Bei einem Bußgeld in dieser Höhe ist eine nähere Aufklärung der wirtschaftlichen Verhältnisse des Betroffenen nicht erforderlich. Gemäß § 17 Abs. 3 Satz 2 Halbsatz 2 OWiG bleiben die wirtschaftlichen Verhältnisse des Täters im Rahmen der Zumessung der Geldbuße bei geringfügigen Ordnungswidrigkeiten unberücksichtigt. Nach ständiger Rechtsprechung des Oberlandesgerichts Koblenz sind - angelehnt an die Wertung des Gesetzgebers in § 79 Abs. 1 Satz 1 Nr. 1 OWiG - erst bei einer Ahndung mit Geldbuße von mehr als 250,- Euro die wirtschaftlichen Verhältnisse des Betroffenen in Betracht zu ziehen (vgl.
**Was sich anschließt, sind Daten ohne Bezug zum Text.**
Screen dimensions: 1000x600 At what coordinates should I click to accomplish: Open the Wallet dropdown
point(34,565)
OLG Koblenz 2 SsBs 108/10 v. 24.9.2010; 1 Ss 289/06 v. 3.1.2007 - ZfSch 2007, 231 f., zit. n. juris Rn. 21).
IV.
Die Kostenentscheidung folgt aus § 46 Abs. 1 OWiG iVm. § 473 Abs. 1 S. 1 StPO. Von der Vorschrift des § 473 Abs. 4 Satz 1 StPO macht der Senat keinen Gebrauch, da das auf vollständige Aufhebung des Urteils gerichtete Rechtsmittel lediglich im Rechtsfolgenausspruch einen nur geringfügigen Teilerfolg erzielt hat. Nach den hier vorliegenden Umständen ist nicht davon auszugehen, dass der Betroffene das Rechtsmittel nicht eingelegt hätte, wenn schon das Urteil des Amtsgerichts auf die vom Senat festgesetzte Geldbuße erkannt hätte (vgl. Meyer-Goßner, StPO, § 473 Rn. 26 mwN).
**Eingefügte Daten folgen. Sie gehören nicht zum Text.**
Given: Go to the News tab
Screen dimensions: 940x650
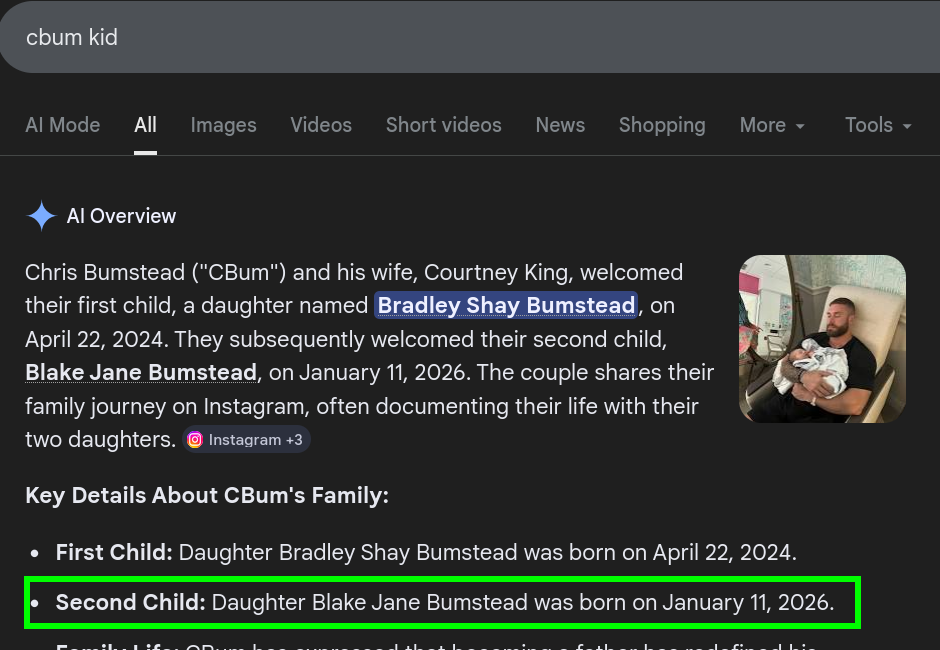Looking at the screenshot, I should (560, 125).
Zu ergänzen war auch die Kostenentscheidung des angegriffenen Urteils, da das Amtsgericht rechtsfehlerhaft nicht über die Kosten des (ersten) Rechtsbeschwerdeverfahrens entschieden hat. Diese sind gemäß § 473 Abs. 1 Satz 1 StPO vom Betroffenen zu tragen, da sein Rechtsmittel - wie auch das jetzige - keinen Erfolg hatte. Das Verbot der Schlechterstellung (reformatio in peius) gilt insoweit nicht (vgl. Meyer-Goßner, aaO § 331 Rn. 6; § 464 Rn. 26 mwN).